=== Begin Enclosure ===

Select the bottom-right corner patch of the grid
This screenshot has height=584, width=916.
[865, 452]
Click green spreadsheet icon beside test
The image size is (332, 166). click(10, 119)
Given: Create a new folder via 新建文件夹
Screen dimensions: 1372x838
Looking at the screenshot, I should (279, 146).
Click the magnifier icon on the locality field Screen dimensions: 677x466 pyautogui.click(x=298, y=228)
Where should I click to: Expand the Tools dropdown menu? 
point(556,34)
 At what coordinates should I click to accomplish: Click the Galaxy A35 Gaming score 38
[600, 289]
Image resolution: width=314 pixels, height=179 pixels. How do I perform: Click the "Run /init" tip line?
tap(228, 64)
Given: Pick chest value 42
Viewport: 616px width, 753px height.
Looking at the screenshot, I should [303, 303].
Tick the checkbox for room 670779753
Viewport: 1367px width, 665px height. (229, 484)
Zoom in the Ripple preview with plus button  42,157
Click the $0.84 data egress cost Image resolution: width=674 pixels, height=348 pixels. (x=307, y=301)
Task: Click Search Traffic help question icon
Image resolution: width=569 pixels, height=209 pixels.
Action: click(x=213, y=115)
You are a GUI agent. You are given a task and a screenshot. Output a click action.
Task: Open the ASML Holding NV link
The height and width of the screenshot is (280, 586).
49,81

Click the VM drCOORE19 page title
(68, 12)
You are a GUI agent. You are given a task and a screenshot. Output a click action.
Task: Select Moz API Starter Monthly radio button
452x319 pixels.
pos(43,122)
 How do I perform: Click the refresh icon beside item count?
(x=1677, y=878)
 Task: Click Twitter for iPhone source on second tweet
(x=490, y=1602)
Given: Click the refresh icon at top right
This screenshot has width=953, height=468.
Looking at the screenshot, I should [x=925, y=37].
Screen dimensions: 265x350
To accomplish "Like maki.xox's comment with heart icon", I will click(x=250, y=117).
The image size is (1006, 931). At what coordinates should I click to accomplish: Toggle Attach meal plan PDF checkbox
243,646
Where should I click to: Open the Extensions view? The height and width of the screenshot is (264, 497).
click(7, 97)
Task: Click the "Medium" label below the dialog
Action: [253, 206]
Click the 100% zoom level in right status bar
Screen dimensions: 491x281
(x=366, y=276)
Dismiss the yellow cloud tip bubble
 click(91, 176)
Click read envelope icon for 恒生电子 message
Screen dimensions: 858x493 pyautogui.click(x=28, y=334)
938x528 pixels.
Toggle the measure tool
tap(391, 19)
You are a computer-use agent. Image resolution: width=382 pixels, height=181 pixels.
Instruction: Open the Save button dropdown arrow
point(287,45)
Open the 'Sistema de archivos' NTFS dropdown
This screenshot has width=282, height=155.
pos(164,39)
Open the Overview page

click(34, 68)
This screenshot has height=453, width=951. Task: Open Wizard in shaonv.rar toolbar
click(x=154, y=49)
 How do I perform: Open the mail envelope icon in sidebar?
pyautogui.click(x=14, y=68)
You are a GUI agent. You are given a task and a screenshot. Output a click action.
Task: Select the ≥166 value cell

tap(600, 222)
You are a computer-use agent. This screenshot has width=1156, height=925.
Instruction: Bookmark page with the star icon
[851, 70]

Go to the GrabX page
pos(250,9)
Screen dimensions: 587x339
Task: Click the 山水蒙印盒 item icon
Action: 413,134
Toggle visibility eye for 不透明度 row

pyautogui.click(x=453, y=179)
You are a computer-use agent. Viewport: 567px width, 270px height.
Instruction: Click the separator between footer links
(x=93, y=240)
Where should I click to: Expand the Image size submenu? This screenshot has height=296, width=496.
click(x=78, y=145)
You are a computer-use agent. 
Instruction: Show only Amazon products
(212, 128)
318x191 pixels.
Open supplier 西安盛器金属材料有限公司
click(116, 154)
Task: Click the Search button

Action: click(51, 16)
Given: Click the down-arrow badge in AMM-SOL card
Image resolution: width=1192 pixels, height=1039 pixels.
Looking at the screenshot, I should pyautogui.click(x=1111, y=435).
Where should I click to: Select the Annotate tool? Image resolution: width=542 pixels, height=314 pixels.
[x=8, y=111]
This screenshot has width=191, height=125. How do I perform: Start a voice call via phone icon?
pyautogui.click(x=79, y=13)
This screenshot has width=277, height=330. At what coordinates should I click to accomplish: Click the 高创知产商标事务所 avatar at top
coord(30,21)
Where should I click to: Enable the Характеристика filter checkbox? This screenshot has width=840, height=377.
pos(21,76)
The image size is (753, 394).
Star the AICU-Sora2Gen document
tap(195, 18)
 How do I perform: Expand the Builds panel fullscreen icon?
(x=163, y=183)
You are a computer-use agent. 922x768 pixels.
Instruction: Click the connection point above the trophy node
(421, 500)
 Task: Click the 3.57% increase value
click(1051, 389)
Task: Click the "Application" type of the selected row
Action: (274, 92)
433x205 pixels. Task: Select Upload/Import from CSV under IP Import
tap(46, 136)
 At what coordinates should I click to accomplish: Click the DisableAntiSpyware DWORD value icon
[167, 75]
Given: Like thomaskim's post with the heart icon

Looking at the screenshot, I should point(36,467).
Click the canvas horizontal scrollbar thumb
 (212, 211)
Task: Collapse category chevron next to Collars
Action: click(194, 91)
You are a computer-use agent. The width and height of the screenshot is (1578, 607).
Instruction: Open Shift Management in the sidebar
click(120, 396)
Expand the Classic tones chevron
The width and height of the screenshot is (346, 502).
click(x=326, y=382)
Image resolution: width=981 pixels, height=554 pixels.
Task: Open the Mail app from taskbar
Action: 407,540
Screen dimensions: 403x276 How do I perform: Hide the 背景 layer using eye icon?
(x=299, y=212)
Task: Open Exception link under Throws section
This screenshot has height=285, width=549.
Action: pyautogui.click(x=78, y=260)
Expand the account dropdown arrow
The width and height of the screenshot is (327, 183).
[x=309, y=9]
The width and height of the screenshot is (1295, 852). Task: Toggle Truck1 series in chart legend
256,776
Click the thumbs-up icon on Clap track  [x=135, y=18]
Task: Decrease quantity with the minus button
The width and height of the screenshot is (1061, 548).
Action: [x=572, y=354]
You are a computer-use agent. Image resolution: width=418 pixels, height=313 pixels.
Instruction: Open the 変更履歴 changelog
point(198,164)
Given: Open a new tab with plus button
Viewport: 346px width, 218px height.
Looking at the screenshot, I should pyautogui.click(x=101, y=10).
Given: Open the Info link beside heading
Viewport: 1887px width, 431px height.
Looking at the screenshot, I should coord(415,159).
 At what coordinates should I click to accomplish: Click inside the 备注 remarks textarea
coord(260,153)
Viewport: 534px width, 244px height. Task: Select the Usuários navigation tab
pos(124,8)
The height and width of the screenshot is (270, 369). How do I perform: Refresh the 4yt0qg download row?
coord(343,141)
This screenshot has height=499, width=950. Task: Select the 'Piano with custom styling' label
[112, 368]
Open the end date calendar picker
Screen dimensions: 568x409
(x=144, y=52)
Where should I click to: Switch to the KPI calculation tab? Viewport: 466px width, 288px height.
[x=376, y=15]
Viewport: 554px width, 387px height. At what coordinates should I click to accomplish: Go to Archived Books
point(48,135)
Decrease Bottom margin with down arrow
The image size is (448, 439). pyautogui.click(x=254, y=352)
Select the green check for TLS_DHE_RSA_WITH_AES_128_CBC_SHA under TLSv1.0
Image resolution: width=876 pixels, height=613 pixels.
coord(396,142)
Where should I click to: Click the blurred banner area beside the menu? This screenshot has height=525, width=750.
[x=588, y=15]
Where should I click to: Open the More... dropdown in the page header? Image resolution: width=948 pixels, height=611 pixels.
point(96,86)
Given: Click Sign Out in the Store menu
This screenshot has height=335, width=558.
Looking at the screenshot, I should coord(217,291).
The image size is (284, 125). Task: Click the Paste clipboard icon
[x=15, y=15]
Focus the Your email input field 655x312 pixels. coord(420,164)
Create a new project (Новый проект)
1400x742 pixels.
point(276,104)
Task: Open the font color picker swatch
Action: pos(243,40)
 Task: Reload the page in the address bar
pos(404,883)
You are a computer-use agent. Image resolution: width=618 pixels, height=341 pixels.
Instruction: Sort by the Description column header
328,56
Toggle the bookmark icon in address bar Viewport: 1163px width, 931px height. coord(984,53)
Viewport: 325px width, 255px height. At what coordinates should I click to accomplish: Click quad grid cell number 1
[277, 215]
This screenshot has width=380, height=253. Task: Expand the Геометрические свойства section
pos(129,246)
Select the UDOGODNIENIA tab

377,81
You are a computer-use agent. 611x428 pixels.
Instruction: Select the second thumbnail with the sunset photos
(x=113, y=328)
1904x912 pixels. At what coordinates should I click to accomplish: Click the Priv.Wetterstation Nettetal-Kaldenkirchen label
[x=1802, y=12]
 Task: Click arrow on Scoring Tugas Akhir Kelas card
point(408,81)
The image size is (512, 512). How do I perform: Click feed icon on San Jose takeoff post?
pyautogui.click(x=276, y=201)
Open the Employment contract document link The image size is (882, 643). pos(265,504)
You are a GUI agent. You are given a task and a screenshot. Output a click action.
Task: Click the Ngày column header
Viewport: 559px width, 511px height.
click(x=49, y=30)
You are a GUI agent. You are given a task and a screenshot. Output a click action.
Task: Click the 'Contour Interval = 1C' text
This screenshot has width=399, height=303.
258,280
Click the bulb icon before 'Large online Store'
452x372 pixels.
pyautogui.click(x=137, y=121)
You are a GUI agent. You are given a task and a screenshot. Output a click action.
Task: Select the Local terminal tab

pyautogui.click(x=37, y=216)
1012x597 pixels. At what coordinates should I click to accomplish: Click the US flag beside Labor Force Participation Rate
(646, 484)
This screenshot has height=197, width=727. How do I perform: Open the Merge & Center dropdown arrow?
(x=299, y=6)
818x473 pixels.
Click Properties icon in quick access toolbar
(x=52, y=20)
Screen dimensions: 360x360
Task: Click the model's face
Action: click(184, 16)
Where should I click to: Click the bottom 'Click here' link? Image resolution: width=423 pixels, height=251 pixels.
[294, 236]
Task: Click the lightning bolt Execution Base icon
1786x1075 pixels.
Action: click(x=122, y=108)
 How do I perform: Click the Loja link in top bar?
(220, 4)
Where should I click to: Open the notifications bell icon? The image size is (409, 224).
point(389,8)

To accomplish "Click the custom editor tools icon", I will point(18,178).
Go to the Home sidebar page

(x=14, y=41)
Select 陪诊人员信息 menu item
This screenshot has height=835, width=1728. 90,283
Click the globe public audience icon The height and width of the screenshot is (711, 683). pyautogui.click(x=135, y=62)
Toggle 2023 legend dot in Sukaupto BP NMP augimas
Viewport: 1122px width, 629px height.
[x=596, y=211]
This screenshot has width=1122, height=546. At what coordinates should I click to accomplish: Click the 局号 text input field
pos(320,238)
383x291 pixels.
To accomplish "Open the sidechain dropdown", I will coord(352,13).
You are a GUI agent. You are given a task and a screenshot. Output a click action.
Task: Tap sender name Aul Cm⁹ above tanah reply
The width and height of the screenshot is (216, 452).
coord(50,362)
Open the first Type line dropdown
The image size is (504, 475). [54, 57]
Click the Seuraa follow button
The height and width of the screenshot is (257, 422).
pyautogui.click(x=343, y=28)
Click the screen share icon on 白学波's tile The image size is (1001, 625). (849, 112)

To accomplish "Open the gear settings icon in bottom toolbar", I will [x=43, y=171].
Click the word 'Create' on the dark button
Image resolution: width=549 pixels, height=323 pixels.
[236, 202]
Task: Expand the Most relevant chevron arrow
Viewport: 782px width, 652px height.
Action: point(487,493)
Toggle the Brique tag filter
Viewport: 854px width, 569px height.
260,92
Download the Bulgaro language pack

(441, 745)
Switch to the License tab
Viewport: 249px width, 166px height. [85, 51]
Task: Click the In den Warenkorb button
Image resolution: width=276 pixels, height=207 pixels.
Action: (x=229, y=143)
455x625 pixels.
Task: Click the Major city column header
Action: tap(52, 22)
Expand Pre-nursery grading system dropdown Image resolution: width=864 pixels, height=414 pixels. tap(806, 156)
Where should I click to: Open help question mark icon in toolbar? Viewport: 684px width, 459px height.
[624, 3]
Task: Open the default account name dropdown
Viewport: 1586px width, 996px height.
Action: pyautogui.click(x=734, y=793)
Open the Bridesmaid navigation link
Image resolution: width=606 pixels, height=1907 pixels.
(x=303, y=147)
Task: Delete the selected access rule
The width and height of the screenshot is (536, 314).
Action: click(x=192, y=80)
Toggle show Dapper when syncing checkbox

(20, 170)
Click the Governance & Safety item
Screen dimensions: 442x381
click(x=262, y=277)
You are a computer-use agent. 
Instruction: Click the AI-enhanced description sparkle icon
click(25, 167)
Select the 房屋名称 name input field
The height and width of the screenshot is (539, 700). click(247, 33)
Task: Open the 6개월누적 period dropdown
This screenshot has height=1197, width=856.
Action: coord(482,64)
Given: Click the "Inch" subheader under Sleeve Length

=== End Enclosure ===

→ **Exercise**
In the listing above, locate the line containing "Task: Click the lightning" and the line containing "Toggle 2023 legend". Transcribe those two lines and everything between them, exactly as written.

→ **Task response**
Task: Click the lightning bolt Execution Base icon
1786x1075 pixels.
Action: click(x=122, y=108)
 How do I perform: Click the Loja link in top bar?
(220, 4)
Where should I click to: Open the notifications bell icon? The image size is (409, 224).
point(389,8)

To accomplish "Click the custom editor tools icon", I will point(18,178).
Go to the Home sidebar page

(x=14, y=41)
Select 陪诊人员信息 menu item
This screenshot has height=835, width=1728. 90,283
Click the globe public audience icon The height and width of the screenshot is (711, 683). pyautogui.click(x=135, y=62)
Toggle 2023 legend dot in Sukaupto BP NMP augimas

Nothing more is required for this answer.